The Alaska Industrial Development and Export Authority allocated $60 million in Recovery Zone Facility Bonds to Kenai Offshore Ventures LLC on Nov. 15.
The decision sets the stage for the Australian independent to buy a jack-up rig for Alaska’s Cook Inlet basin.
Kenai Offshore Ventures is a subsidiary of Buccaneer Alaska Drilling LLC, a newly created subsidiary of Buccaneer Energy Ltd., out of Australia. Buccaneer formed the two new companies to buy and operate a jack-up rig on behalf of various third parties looking to drill offshore exploration wells in Cook Inlet, an underexplored part of the basin.
One of those parties would be Buccaneer Alaska, which holds leases in Cook Inlet.
The ruling only allocates a portion of the remaining bonding available for Kenai Offshore Ventures. For the company to actually get the money, the AIDEA board of directors must pass a resolution agreeing to issue the bond. That vote is scheduled for Dec. 3.
Recovery Zone Facility Bonds, or RZFBs, are a tax-exempt bond included in the American Recovery and Reinvestment Act of 2009, also known as the stimulus package.

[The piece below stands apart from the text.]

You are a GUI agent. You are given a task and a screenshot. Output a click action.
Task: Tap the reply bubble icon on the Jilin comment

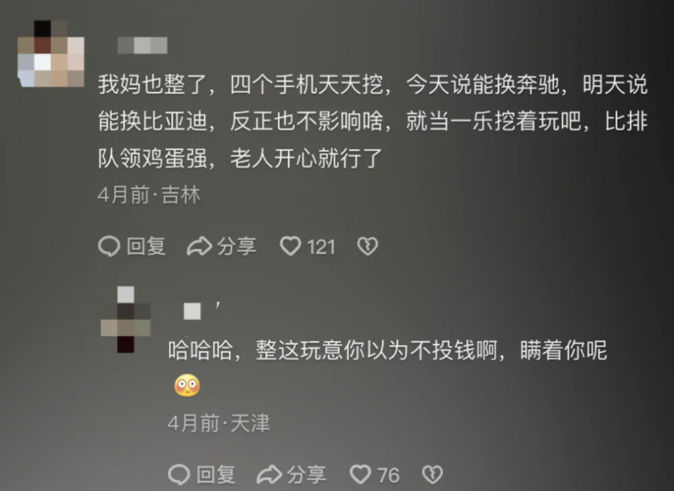tap(109, 247)
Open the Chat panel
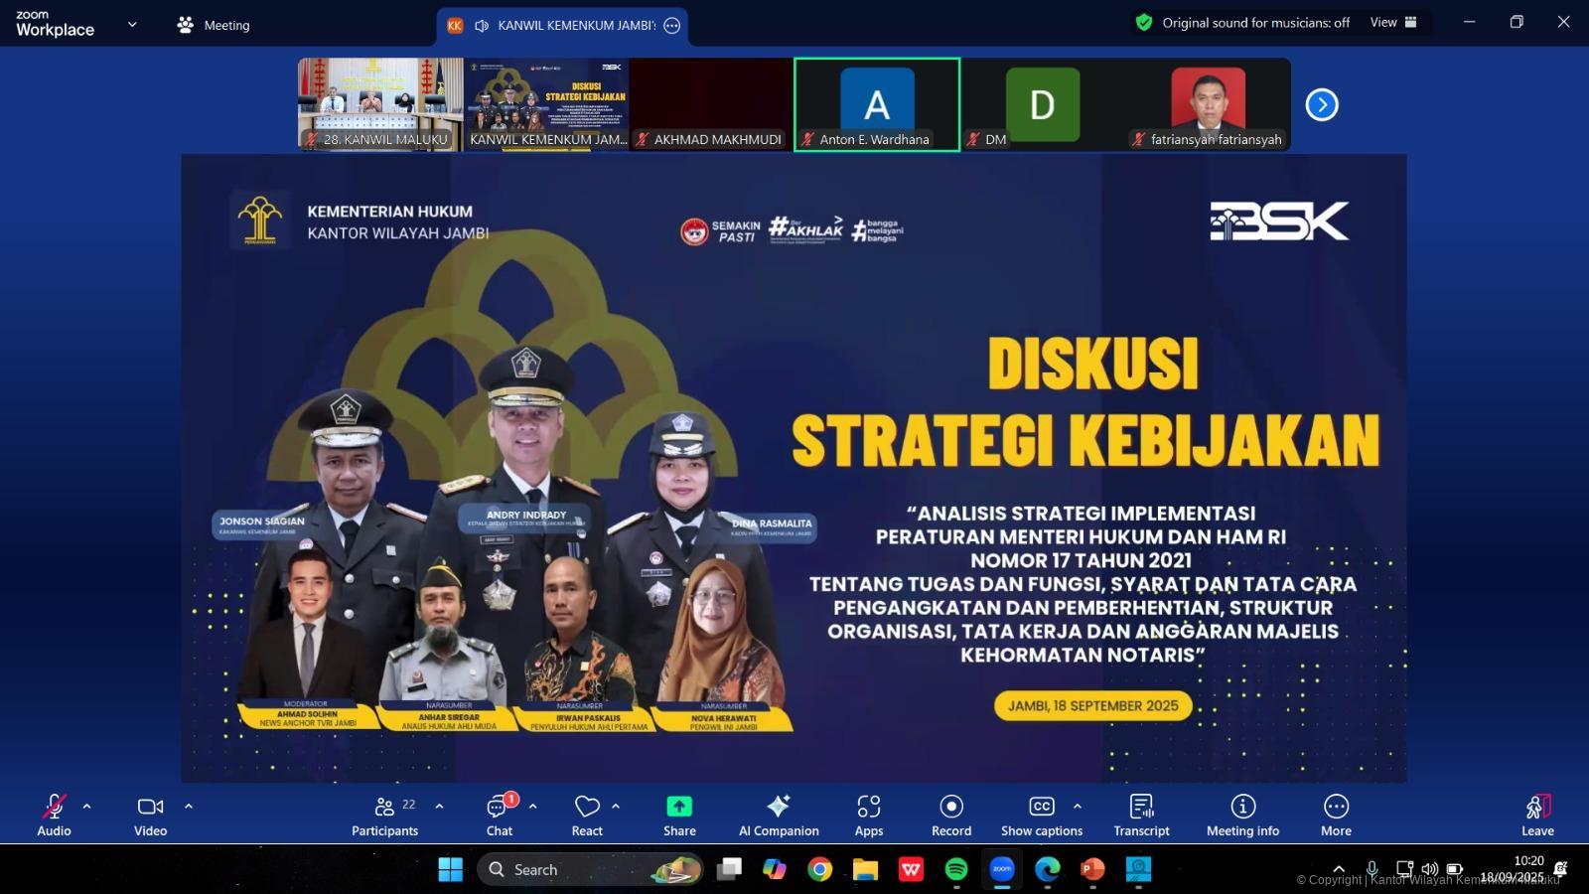 click(499, 816)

The bonds gave local municipalities, particularly those in economic distress, a way to offer tax-exempt funding to businesses looking to invest within the community. Because some of the most economically distressed areas in Alaska are not within a recognized municipality, though, the state charged AIDEA with allocating and issuing the bonds.

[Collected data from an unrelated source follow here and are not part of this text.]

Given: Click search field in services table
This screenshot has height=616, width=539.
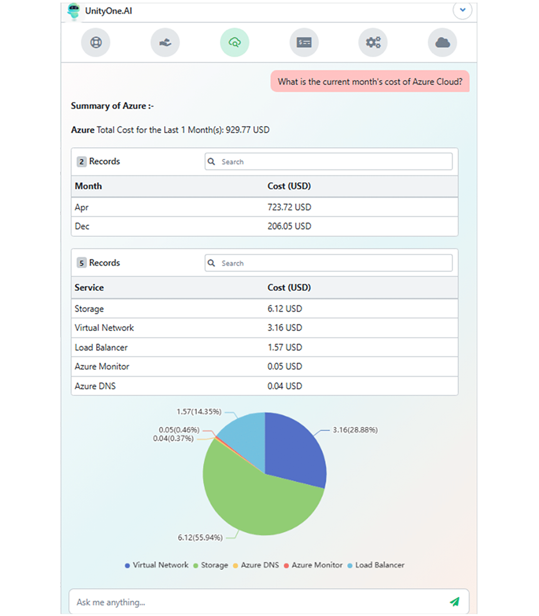Looking at the screenshot, I should click(328, 263).

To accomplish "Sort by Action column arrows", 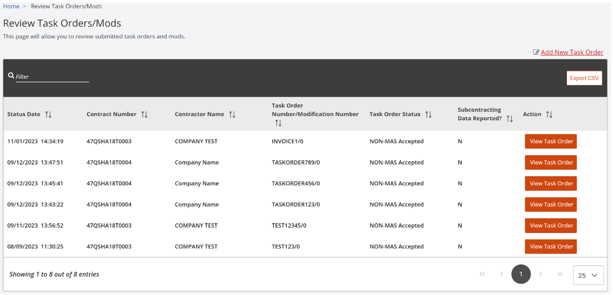I will pyautogui.click(x=549, y=114).
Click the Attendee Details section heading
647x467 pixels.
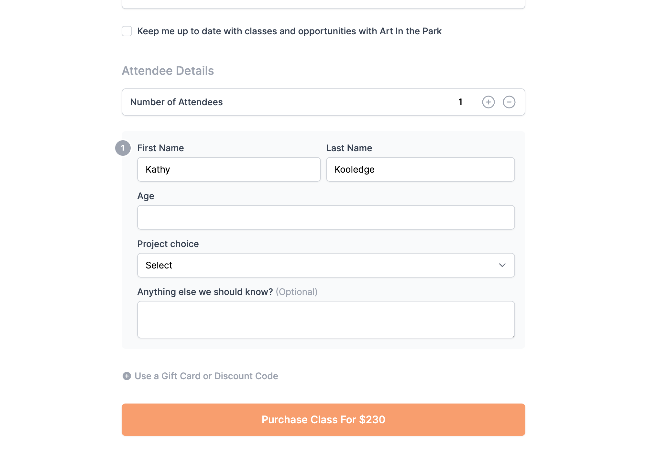(168, 71)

The bond is essentially a roundabout loan, placing AIDEA and its bonding authority in between a private lender and borrower as a way to provide tax-exempt financing.

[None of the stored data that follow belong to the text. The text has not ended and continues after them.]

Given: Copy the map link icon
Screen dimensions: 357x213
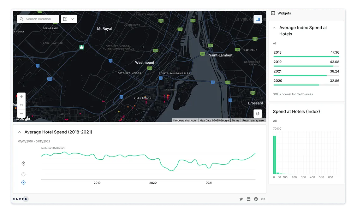Looking at the screenshot, I should point(263,199).
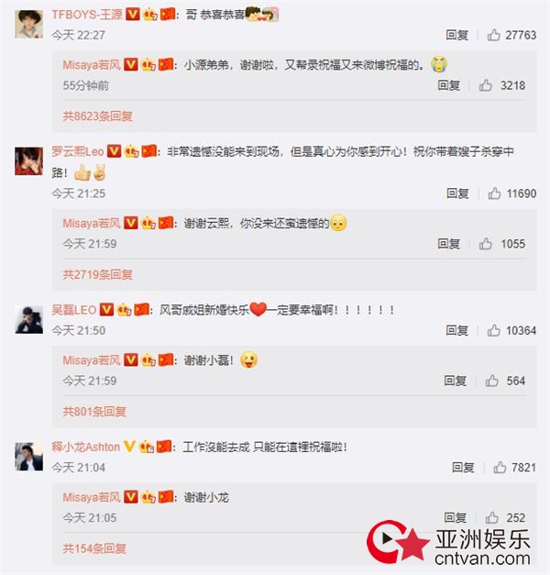Viewport: 550px width, 575px height.
Task: Reply to 吴磊LEO's comment
Action: tap(457, 330)
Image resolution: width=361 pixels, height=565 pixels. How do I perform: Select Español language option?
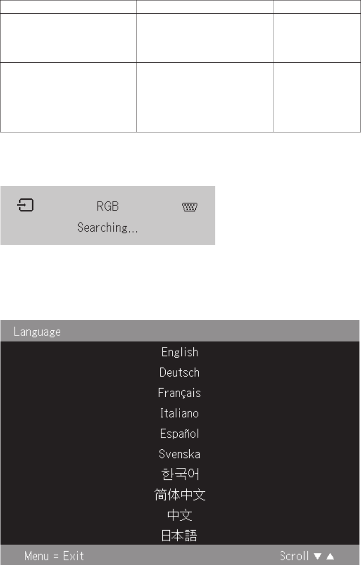(180, 434)
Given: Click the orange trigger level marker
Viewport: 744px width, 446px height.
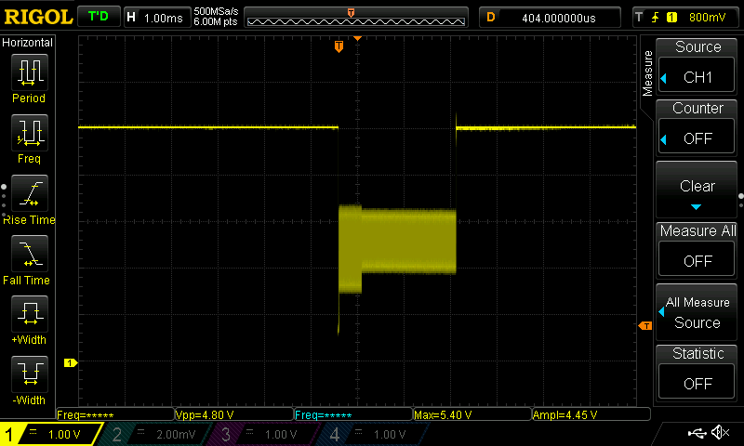Looking at the screenshot, I should click(645, 325).
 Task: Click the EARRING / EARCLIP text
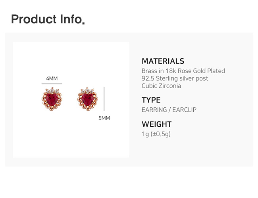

While Buccaneer is looking to buy a jack-up rig for Alaska, fellow independent Escopeta Oil intends to lease a jack-up rig for use in the basin. The Houston independent owns and operates the offshore Kitchen Lights unit, the largest unit in Cook Inlet. The State of Alaska put that unit in default in July, a decision Escopeta appealed in September. Extension negotiations are reportedly under way.
The first company to drill a well in Cook Inlet using a jack-up gets significant tax credits from the state, 100 percent of expenses up to $25 million. Smaller credits exist for the second and third wells drilled using the rig, creating an incentive for a company to be first. However, all three subsidized wells must be drilled using the same rig.